Submission metadata
Submitted fields tell you what someone wrote. Metadata helps explain where the submission came from.
UTM attribution
Form Plume stores UTM values when your form includes them in the submission. A plain HTML form does not send campaign parameters from the page URL automatically.
Add hidden fields for the values you want to keep:
<input type="hidden" name="utm_source">
<input type="hidden" name="utm_medium">
<input type="hidden" name="utm_campaign">
<input type="hidden" name="utm_term">
<input type="hidden" name="utm_content">Then copy the values from the page URL before the form is submitted:
<script>
const params = new URLSearchParams(window.location.search);
const names = [
"utm_source",
"utm_medium",
"utm_campaign",
"utm_term",
"utm_content",
];
for (const name of names) {
const value = params.get(name);
const input = document.querySelector(`[name="${name}"]`);
if (value && input) input.value = value;
}
</script>Keep your campaign names consistent across links so the submitted values are easy to compare.
Referrer and page
The referrer can provide a fallback source when no UTM values exist.
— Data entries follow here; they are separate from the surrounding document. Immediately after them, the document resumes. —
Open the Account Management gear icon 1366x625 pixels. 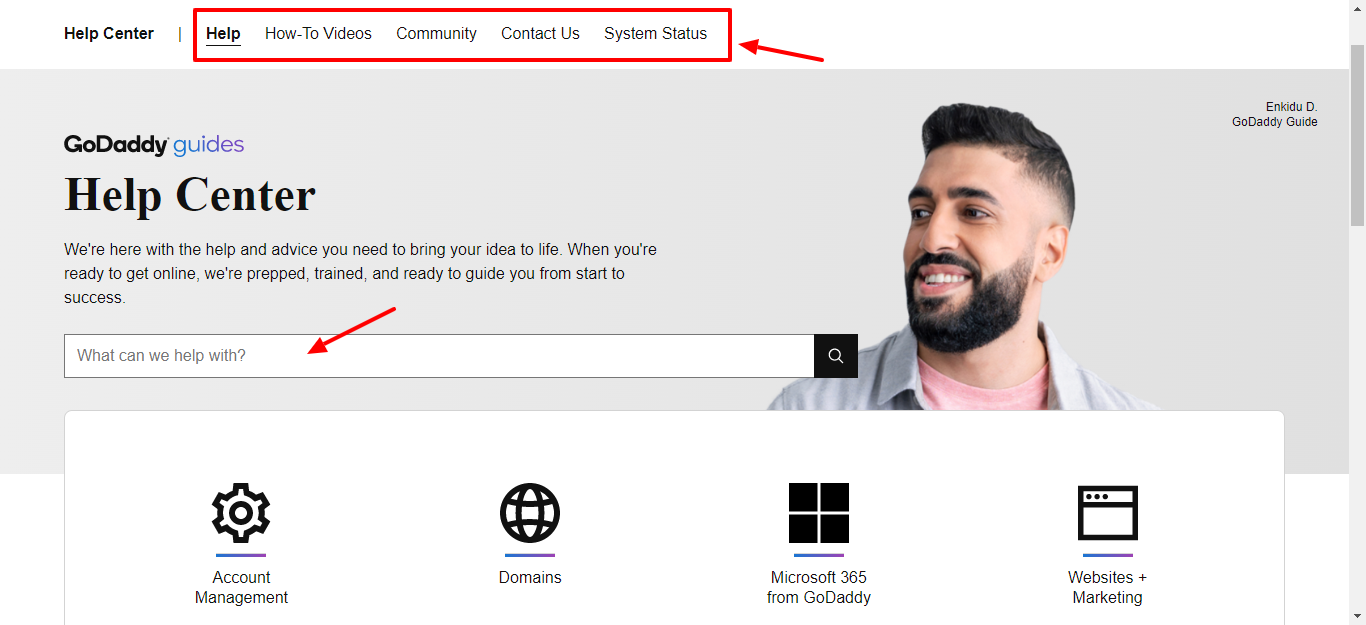pos(241,513)
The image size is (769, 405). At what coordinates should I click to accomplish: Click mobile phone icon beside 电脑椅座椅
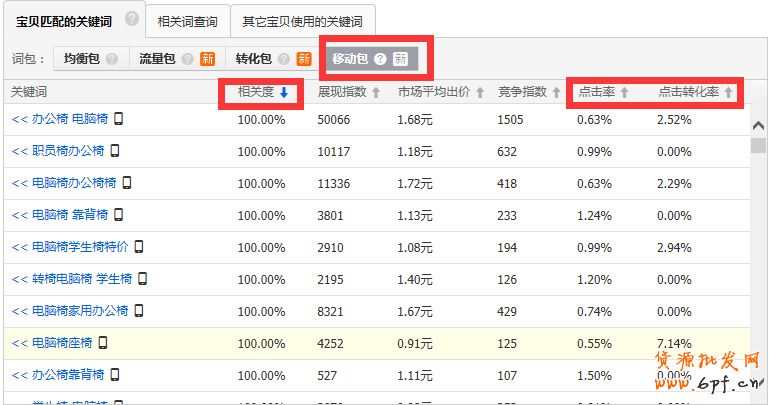coord(102,343)
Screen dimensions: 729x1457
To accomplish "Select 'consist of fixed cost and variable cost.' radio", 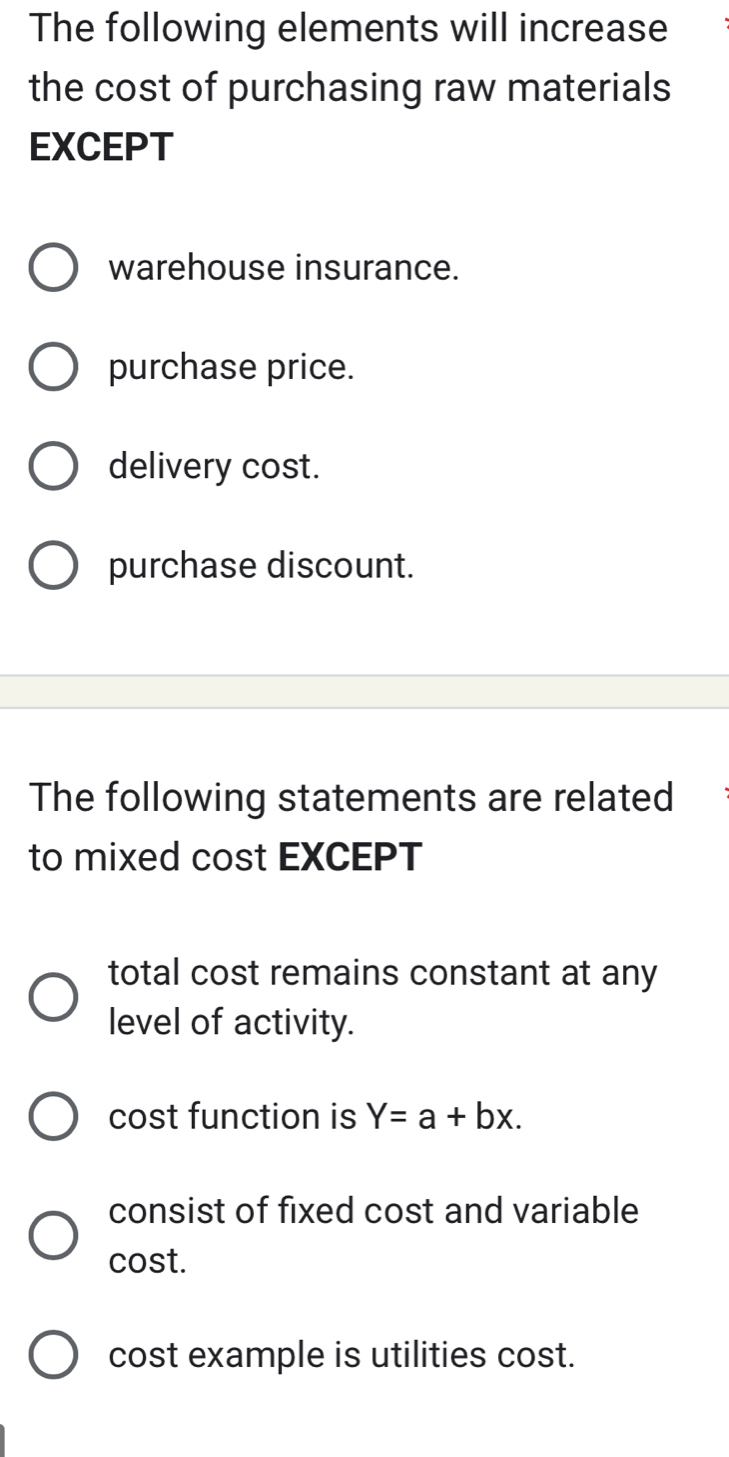I will [x=53, y=1235].
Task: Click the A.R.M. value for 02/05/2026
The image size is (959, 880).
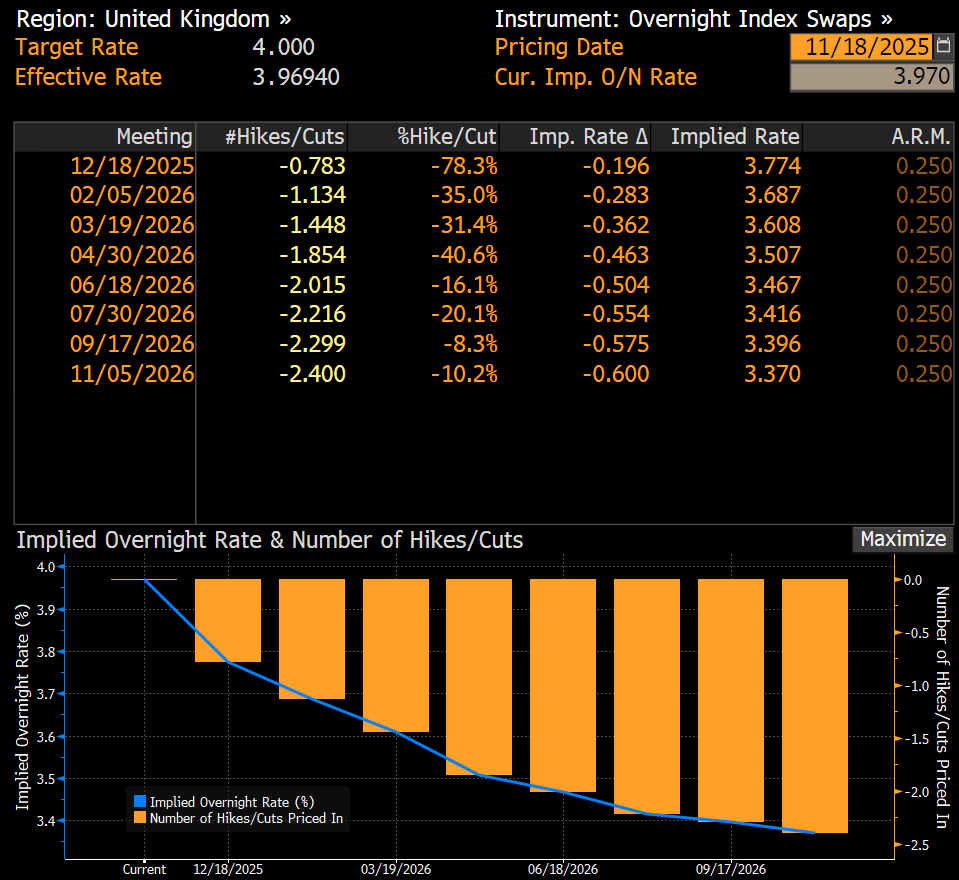Action: pos(923,196)
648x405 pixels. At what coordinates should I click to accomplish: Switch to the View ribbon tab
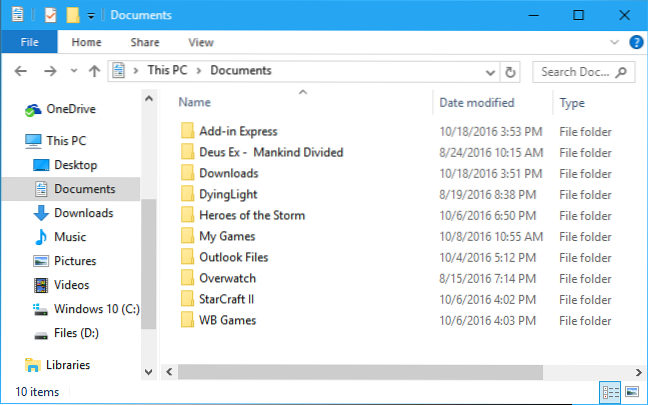point(201,42)
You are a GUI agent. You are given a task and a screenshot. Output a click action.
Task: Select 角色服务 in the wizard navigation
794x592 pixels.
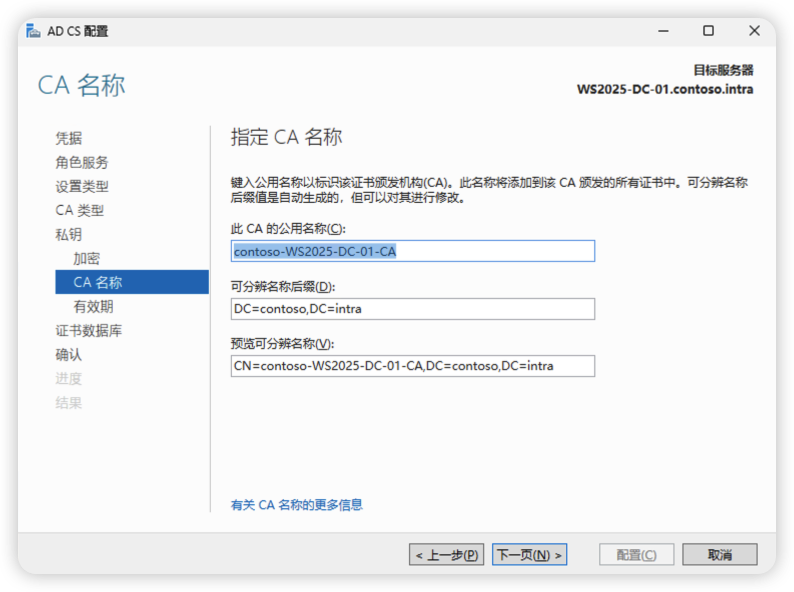coord(82,162)
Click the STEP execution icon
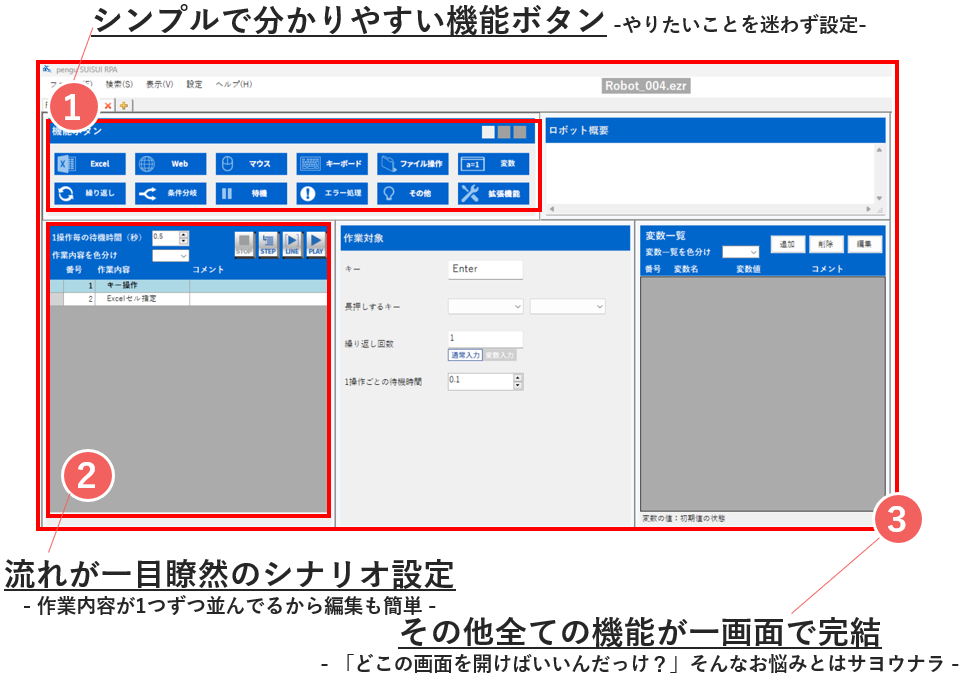This screenshot has height=678, width=967. coord(269,243)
Browsers and privacy tools may shorten or remove it, so treat it as useful context rather than guaranteed truth.
Country and request context
Country comes from trusted edge or proxy data. Form Plume does not ask the browser for precise location.
Metadata may also include the page, received time, request identifier, and safe technical context used for troubleshooting and spam protection.